The following data has a line with "Open Cloud Shell" and a line with "Given: Click the Transactions page title". Write out exactly those lines and all the lines between them.

RECORDS FOR THE EXERCISE:
****************************************
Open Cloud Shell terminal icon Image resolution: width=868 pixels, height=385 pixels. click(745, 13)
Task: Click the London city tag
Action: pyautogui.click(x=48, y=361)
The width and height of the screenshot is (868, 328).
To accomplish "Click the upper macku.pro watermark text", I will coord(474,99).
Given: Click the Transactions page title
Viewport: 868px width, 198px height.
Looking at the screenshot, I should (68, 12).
****************************************
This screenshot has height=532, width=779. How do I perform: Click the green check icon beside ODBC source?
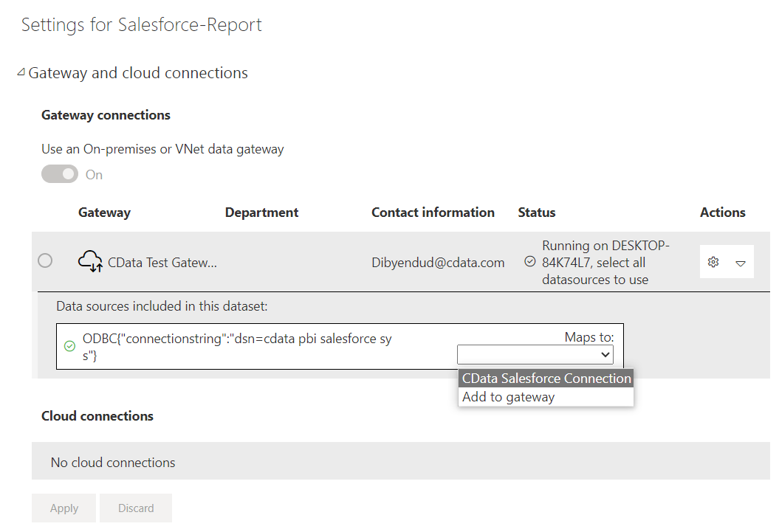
****************************************
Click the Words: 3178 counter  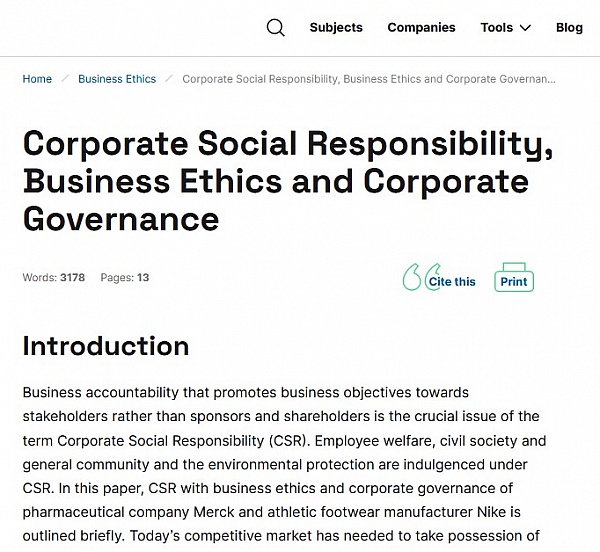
****************************************
SOLUTION TO THE EXERCISE:
Open Cloud Shell terminal icon Image resolution: width=868 pixels, height=385 pixels. click(745, 13)
Task: Click the London city tag
Action: pyautogui.click(x=48, y=361)
The width and height of the screenshot is (868, 328).
To accomplish "Click the upper macku.pro watermark text", I will coord(474,99).
Given: Click the Transactions page title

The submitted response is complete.